WHAT YOU NEED TO DO:
Please answer these questions using the GoogleDrive processor documentation below:
(a) Which file defines the class?
(b) What is the third step in the process the class automates?
(c) What does the note recommend for bulk processing?

EXTRACTED TEXT:
+-------+
Class: Tahweel::Processors::GoogleDrive

Inherits:
Object
  • Object
show all
Defined in:
lib/tahweel/processors/google_drive.rb

Overview

Handles the conversion of images to text using Google Drive’s OCR capabilities.

This class automates the process of:

  1. Uploading a local image to Google Drive as a Google Document.

  2. Downloading the content of that document as plain text.

  3. Cleaning up (deleting) the temporary file from Drive.

It includes robust error handling with infinite retries and exponential backoff for network issues, rate limits, and server errors.

Instance Method Summary collapse

Constructor Details

#initializeGoogleDrive

Note:

This operation performs filesystem I/O to read credentials. For bulk processing, instantiate this once and reuse it.

Initializes the Google Drive OCR service. Sets up the Google Drive API client and authorizes it using Authorizer.
+-------+
RECORDED DATA:
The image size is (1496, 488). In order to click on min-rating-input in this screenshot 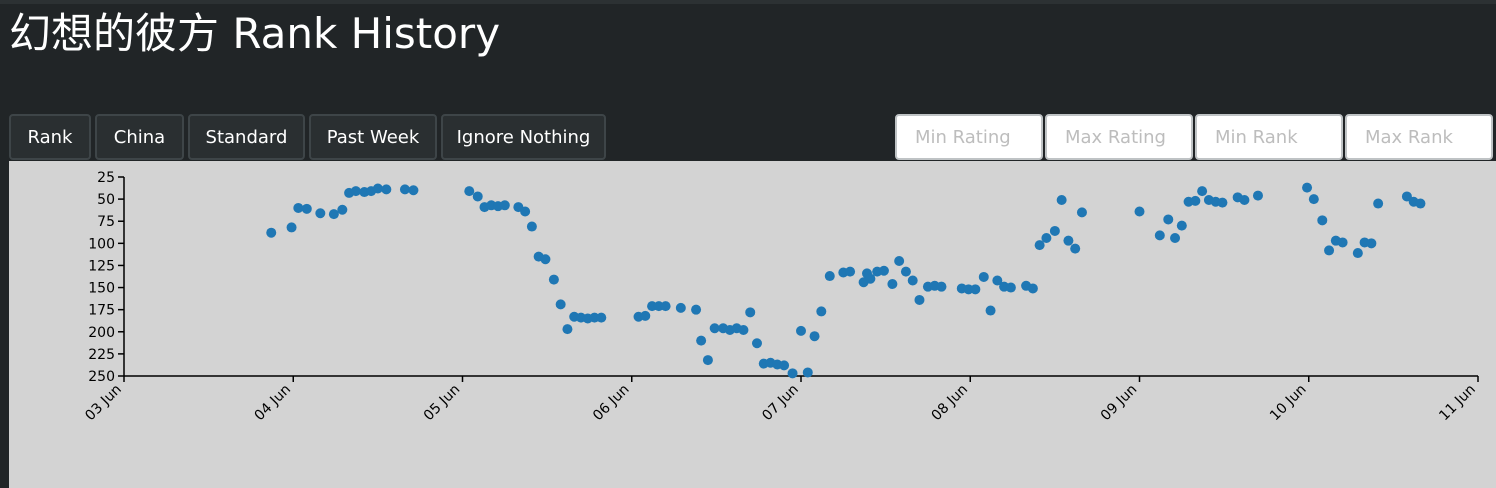, I will do `click(969, 137)`.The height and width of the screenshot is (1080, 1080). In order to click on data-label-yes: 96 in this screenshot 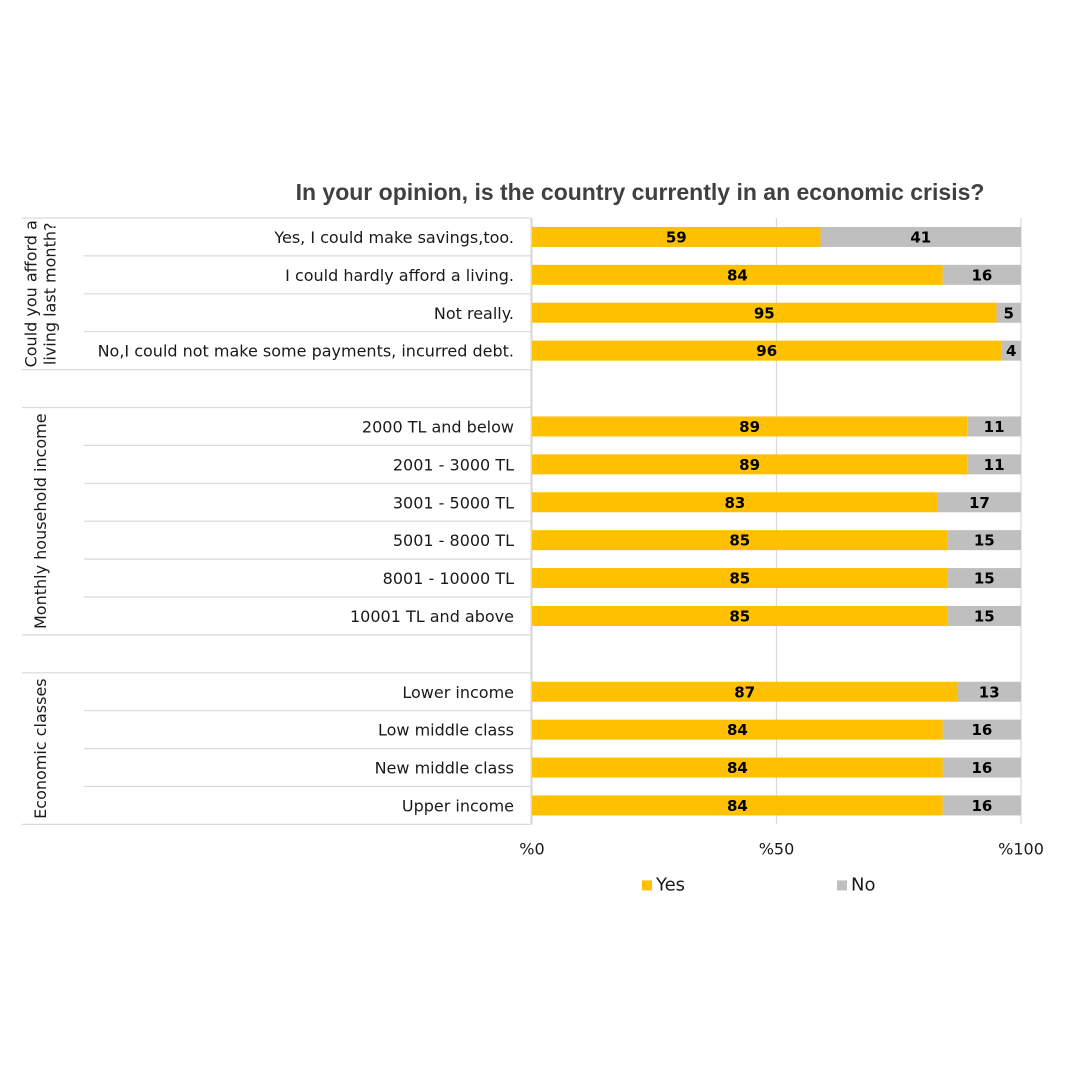, I will do `click(766, 351)`.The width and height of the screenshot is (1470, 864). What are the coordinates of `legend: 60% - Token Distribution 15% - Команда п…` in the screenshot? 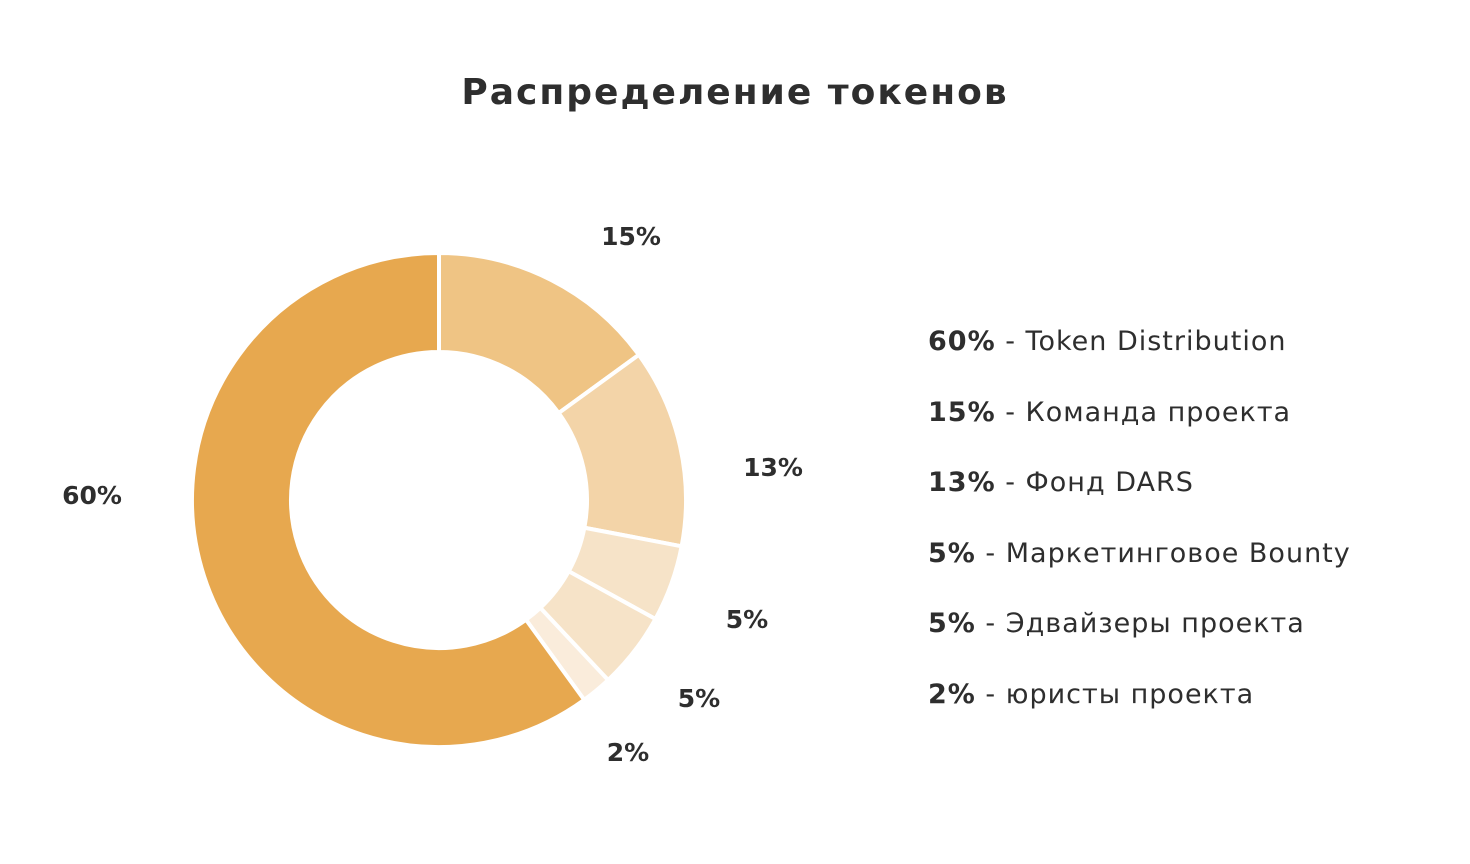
+-------+
YOUR SOLUTION:
(a) lib/tahweel/processors/google_drive.rb
(b) Cleaning up (deleting) the temporary file from Drive.
(c) Instantiate it once and reuse it.